LabelboxJanuary 31, 2023

Introducing natural language querying, a new navigation experience, and more

This month, we released several updates that help you explore and make sense of your data, better navigate our platform, and easily debug model errors. From introducing natural language querying to an updated navigation experience, we're focused on helping you solve your AI and data problems. Read on to learn more about the newest features and capabilities in Labelbox.

Explore and make sense of your data

Searching for and understanding data can be challenging for even the most advanced AI teams. You can leverage Labelbox Catalog to extract key insights from your data or to curate specific slices of data to improve or train you model.

ML use cases can be niche and often require training your model on specific data in order to improve model performance or inform critical next steps. With Catalog, you can search, visualize, and make sense of the right information.

In beta: Surface data in seconds with natural language querying

  • Natural language search refers to using a natural language, such as English, to query a database with a phrase or word that describes the information you’re looking for
  • If you’re a current Labelbox user, you can now use natural language to query and surface specific data rows
  • Powered by CLIP embeddings, you can leverage natural language search on images, tiled imagery, and on the first page of PDF documents
  • Simply type an English text query, such as “blue jeans" or "black jeans", to quickly bring up all instances of images that match the particular phrase or word

In beta: Search for specific phrases or words among your text data

  • If you have text data, you can leverage a new filter that surfaces both exact and partial matches to the inputted text
  • With the ability to add text of up to 100 characters or 10 words, you can search for specific keywords within your text data
  • While this is currently only supported for raw text files, we’ll be introducing support for HTML, conversational text data, and PDFs in the coming weeks

Combine multiple filters for more granular searches

Rather than searching for data with one filter or on one dimension, you can layer multiple filters to search across your database – learn more about all available filters in Catalog here.

  • For teams with millions of data rows across numerous projects, these filtering capabilities (natural language search, metadata, similarity search, etc.) provide a precise method of narrowing and refining your unstructured data at scale
  • For example, you can conduct a natural language search, find all instances of similar data, search for a specific metadata tag, and more in one single query

Save and revisit searches

Once you’ve surfaced specific data through a query using filters or with similarity search, you can save your search as a slice.
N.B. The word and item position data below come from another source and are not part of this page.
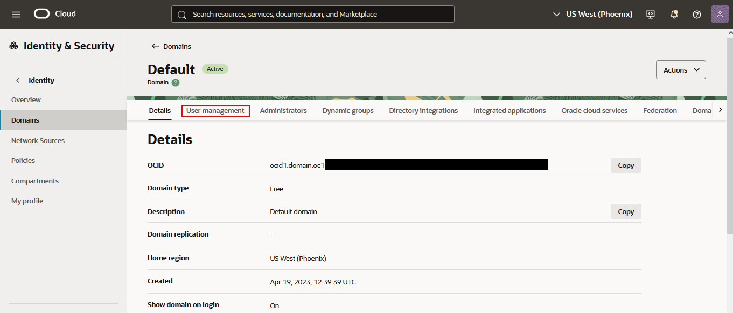The width and height of the screenshot is (733, 313).
Task: Open Compartments in the sidebar
Action: click(x=35, y=181)
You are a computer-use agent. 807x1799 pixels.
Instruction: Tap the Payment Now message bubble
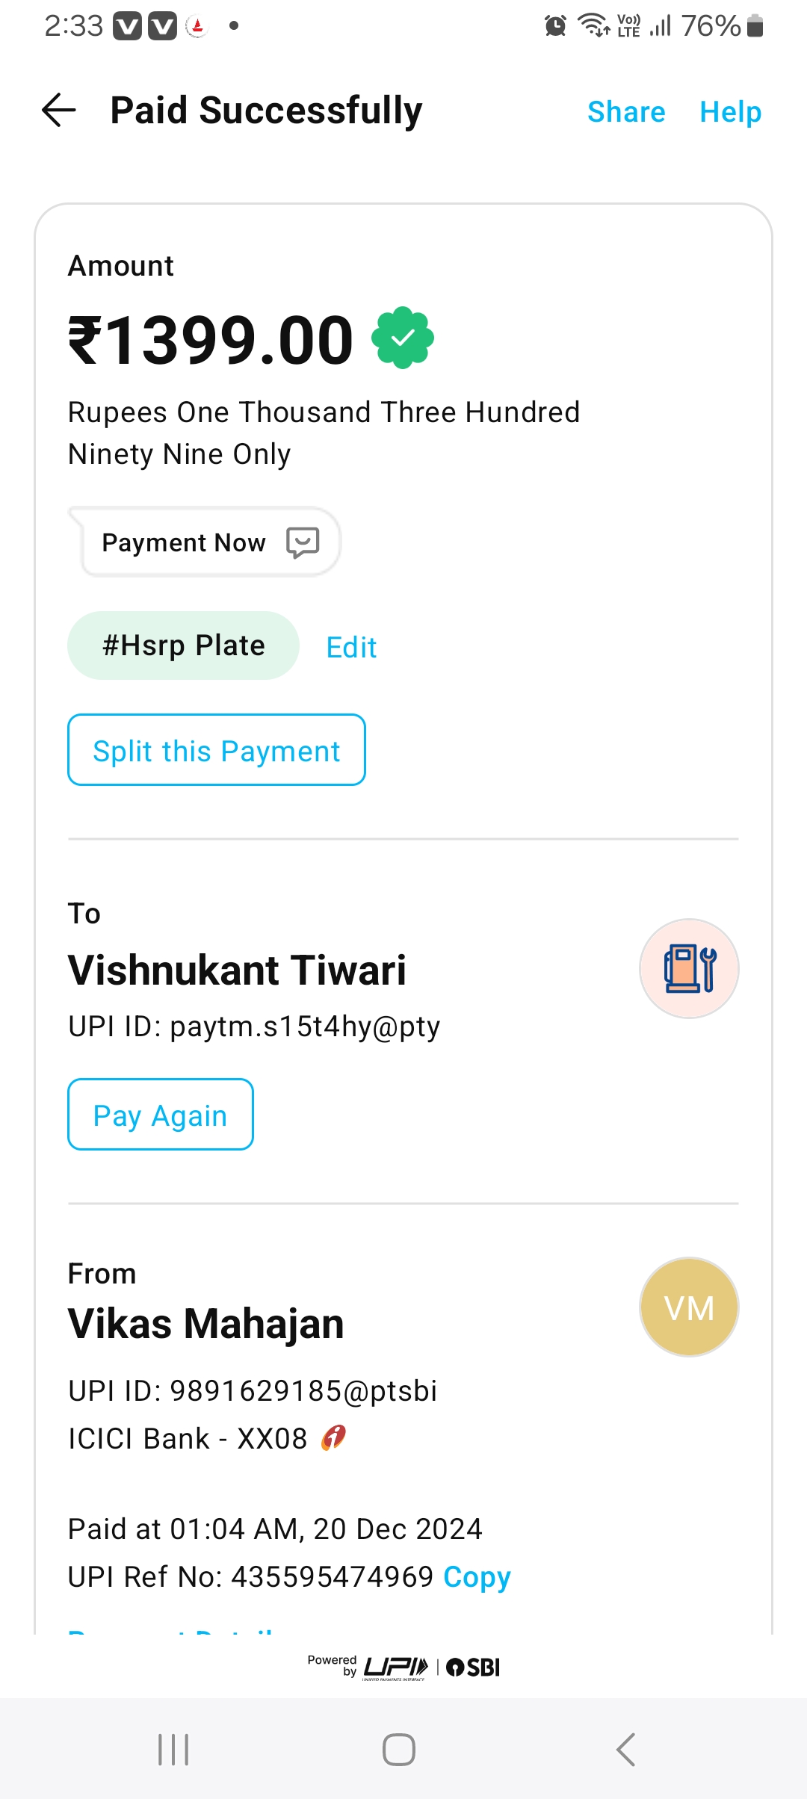coord(184,542)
This allows you to easily revisit all current and incoming data that match the saved search criteria.

If you’re a current Labelbox user, you can conduct complex searches in Catalog by leveraging natural language querying, text search, and more. If you don’t yet have data uploaded in Labelbox, get started by uploading your first dataset.
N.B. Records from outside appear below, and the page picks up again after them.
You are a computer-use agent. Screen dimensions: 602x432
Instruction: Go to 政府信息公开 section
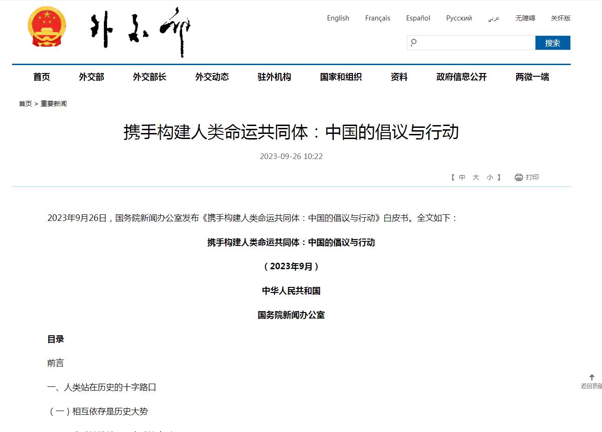coord(461,77)
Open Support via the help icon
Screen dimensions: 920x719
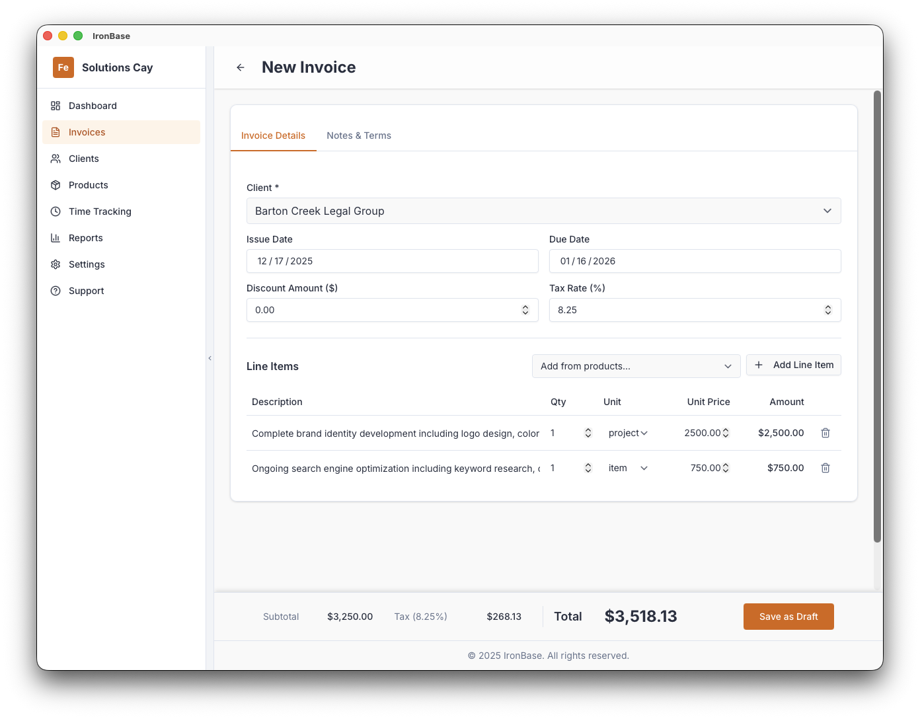pos(56,291)
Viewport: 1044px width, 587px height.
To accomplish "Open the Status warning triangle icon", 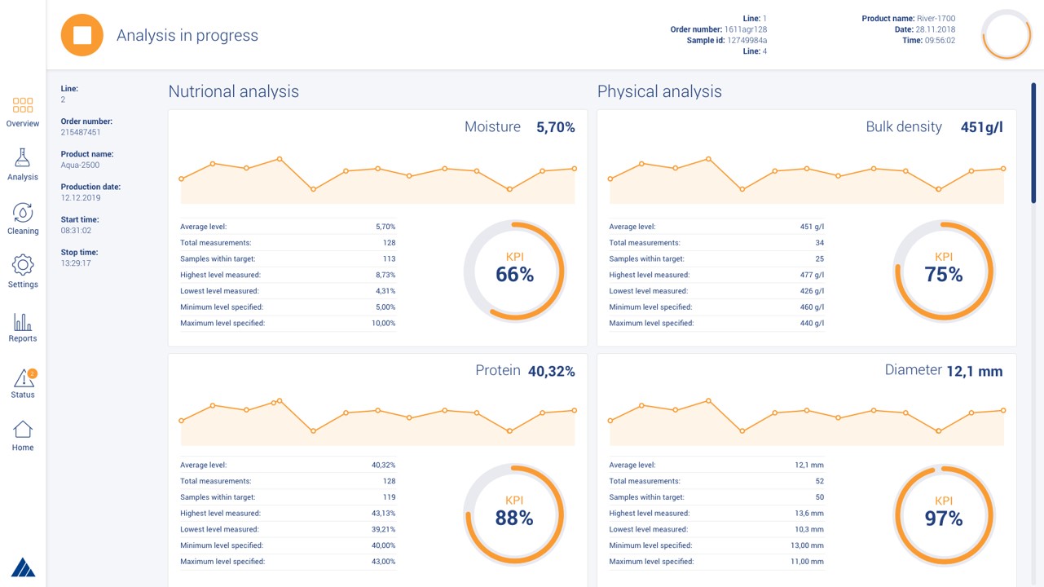I will point(23,378).
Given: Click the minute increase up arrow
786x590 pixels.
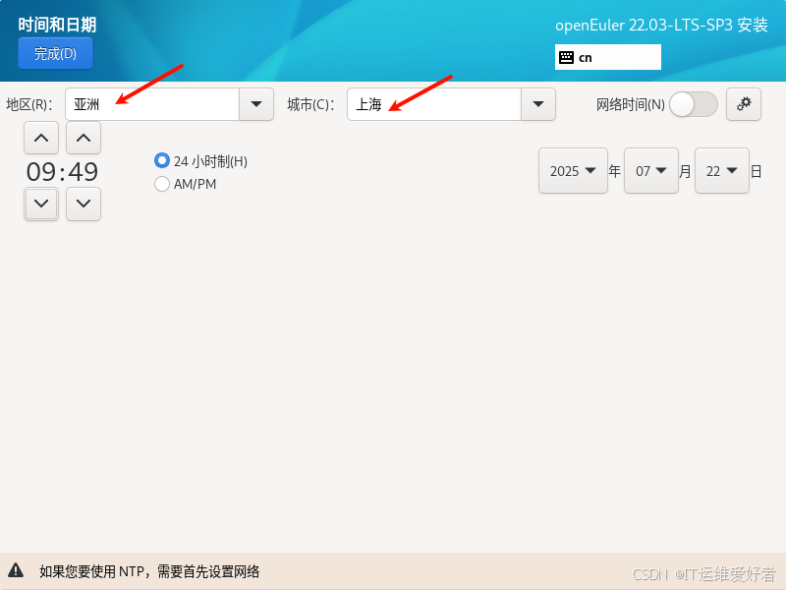Looking at the screenshot, I should (x=84, y=138).
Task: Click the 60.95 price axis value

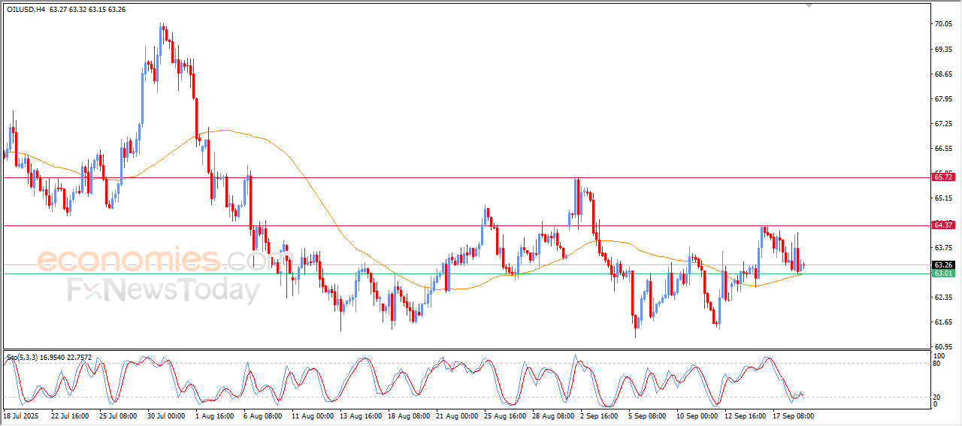Action: click(x=942, y=346)
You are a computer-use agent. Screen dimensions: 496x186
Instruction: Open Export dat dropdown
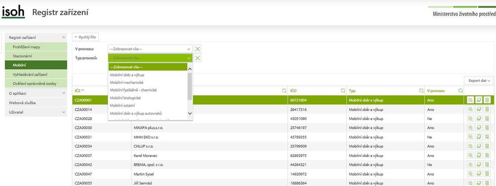point(479,81)
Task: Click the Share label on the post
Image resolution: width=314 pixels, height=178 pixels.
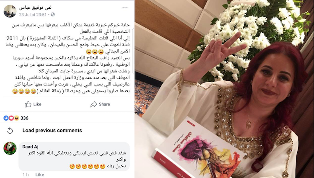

A faster navigation experience and improved notifications layout

Introducing a refreshed Labelbox app experience with the navigation panel moving to left side of the screen:

  • Scan vertically to navigate and quickly access different parts of the Labelbox app, including: the Annotate, Model, Catalog, and Schema tabs, as well as dark mode, notifications, the help center, and your account settings
  • With this new vertical layout, you can better visualize your data rows and projects with more screen real-estate
  • You can now view all notifications in a table format, providing you with all the information you need around current and historic long running tasks (e.g import and exports)
  • Surface key product information in our documentation, guides, and release notes directly through the app’s helpdesk. If you’re currently on our Free plan, you’ll also see the option to upgrade your plan, which you can do at any time

Create and reuse ontologies for your desired media type

An ontology is a critical part of a labeling team and project’s infrastructure. It is vital that ontologies are well-defined for the labeling task at hand and they should be created and managed with the goals of proper labeling, efficiency, and reusability in mind.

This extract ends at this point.